** Do this **
Rewrite the stretch of the data from the line containing "Open the mass-select arrow in header" through the line containing "Action: [x=379, y=271]", renaming "crest" to "badge" and leaving everything else unchanged.

Word and element locating data:
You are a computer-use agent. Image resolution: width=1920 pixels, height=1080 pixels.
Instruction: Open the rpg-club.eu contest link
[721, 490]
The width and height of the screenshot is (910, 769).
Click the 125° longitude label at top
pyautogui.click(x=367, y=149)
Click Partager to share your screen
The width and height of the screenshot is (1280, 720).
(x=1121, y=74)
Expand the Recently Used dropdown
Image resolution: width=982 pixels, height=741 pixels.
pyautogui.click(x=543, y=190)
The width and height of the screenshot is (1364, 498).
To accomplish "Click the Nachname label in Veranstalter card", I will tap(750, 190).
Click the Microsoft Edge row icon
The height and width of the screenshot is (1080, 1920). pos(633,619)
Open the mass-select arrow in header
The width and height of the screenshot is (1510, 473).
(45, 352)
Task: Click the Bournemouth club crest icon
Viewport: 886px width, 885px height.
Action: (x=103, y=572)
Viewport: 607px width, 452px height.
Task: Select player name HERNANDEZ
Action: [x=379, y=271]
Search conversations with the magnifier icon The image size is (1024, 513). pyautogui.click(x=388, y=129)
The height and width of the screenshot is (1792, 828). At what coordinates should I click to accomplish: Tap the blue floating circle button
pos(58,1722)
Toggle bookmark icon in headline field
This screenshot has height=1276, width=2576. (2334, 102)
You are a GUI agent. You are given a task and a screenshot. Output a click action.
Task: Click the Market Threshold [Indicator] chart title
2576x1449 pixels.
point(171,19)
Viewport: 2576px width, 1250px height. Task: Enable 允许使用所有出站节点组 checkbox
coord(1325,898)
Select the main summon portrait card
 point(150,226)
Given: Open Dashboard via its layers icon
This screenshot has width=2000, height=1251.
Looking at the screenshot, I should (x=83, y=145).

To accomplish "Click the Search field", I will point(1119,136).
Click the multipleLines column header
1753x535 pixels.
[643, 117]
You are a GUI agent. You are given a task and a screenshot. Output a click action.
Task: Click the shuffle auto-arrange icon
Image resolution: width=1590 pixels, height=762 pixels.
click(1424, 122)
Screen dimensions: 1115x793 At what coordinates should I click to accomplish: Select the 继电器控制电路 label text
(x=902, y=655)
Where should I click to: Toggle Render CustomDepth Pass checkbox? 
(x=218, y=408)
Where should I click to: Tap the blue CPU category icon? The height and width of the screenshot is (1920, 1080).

** Exercise result **
Open the mass-select arrow in header
The width and height of the screenshot is (1510, 473).
(45, 352)
Task: Click the Bournemouth club badge icon
Viewport: 886px width, 885px height.
Action: (x=103, y=572)
Viewport: 607px width, 452px height.
Task: Select player name HERNANDEZ
Action: [x=379, y=271]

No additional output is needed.